**What the task asks**
The word "field" marks the lines to find; copy every such line from the data below.
###
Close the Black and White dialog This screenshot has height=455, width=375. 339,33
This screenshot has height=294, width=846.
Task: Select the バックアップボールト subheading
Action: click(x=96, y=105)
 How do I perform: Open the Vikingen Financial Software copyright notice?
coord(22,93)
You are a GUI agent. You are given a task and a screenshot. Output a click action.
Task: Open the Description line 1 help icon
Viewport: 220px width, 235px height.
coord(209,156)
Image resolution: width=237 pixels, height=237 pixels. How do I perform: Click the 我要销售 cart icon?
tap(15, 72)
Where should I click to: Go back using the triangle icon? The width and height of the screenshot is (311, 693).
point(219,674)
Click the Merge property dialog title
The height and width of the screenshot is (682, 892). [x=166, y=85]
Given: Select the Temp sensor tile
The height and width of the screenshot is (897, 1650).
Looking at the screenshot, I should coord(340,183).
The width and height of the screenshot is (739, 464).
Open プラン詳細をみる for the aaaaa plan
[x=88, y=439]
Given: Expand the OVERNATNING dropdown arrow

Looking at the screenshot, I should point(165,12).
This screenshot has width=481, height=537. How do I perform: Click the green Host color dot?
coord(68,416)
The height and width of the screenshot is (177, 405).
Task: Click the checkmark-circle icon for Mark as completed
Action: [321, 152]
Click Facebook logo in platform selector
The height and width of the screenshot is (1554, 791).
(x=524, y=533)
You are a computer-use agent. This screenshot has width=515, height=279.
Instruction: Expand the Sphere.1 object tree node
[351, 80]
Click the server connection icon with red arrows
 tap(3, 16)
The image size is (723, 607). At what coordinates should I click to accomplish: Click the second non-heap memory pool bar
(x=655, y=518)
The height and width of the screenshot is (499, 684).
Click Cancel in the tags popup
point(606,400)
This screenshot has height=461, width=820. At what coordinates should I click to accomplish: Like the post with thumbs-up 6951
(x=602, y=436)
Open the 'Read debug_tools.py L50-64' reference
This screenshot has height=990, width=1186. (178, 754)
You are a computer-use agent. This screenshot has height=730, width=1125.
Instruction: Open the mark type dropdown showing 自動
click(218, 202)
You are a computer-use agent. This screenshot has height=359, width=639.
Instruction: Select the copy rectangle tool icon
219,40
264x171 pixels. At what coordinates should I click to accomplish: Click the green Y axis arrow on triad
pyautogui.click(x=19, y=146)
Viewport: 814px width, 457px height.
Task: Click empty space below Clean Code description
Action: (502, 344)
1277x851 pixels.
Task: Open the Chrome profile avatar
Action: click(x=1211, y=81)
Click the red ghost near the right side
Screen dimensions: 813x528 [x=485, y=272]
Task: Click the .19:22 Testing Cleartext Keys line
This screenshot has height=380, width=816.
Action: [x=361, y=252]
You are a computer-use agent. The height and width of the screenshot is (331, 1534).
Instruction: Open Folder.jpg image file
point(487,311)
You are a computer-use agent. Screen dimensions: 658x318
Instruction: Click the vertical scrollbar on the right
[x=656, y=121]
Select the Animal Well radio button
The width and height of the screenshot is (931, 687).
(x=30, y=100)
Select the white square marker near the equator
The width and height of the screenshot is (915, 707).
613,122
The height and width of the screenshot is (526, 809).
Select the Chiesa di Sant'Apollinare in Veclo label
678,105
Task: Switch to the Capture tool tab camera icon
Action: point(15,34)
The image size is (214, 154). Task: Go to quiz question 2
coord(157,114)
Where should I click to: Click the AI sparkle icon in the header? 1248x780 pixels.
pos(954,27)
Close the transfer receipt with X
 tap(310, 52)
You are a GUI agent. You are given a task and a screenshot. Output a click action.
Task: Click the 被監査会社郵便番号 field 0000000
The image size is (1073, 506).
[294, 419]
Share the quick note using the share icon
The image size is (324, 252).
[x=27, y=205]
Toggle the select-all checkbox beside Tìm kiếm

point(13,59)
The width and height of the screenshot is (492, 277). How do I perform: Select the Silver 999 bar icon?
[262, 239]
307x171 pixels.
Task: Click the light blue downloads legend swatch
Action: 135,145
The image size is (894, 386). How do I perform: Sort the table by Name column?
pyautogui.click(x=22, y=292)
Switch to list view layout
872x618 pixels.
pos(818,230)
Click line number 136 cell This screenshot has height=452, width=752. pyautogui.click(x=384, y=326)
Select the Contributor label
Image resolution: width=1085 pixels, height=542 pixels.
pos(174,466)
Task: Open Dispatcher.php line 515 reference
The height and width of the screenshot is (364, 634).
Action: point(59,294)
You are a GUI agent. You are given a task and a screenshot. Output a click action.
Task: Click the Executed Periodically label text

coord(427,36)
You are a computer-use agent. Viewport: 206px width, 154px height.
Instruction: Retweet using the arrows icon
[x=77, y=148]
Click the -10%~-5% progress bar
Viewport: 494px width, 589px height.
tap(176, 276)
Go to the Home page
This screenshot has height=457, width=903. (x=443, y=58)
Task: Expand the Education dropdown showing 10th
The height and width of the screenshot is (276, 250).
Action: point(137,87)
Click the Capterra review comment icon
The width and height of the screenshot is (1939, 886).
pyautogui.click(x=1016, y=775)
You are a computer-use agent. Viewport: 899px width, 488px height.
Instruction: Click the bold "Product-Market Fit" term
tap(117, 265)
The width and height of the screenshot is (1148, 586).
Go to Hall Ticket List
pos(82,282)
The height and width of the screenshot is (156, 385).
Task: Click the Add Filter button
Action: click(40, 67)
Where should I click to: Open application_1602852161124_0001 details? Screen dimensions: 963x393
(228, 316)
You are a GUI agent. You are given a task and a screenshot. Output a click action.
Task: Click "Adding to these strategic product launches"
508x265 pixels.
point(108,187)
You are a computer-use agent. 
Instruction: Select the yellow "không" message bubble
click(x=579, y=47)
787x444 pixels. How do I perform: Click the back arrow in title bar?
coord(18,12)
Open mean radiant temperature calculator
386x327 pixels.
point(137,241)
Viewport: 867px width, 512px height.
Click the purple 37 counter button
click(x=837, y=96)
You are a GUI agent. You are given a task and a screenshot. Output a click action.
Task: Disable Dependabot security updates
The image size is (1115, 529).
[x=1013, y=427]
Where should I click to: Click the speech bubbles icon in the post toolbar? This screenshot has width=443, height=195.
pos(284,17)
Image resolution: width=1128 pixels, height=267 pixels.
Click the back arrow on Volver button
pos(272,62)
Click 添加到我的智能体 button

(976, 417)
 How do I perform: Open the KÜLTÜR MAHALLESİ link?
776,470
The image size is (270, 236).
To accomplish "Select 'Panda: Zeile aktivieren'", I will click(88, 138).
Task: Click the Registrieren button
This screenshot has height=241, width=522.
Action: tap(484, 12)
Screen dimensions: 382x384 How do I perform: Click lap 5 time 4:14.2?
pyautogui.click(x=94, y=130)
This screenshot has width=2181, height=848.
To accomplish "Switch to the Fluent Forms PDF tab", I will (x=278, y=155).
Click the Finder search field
###
**Solved exercise**
Task: Click the 被監査会社郵便番号 field 0000000
Click the Finder search field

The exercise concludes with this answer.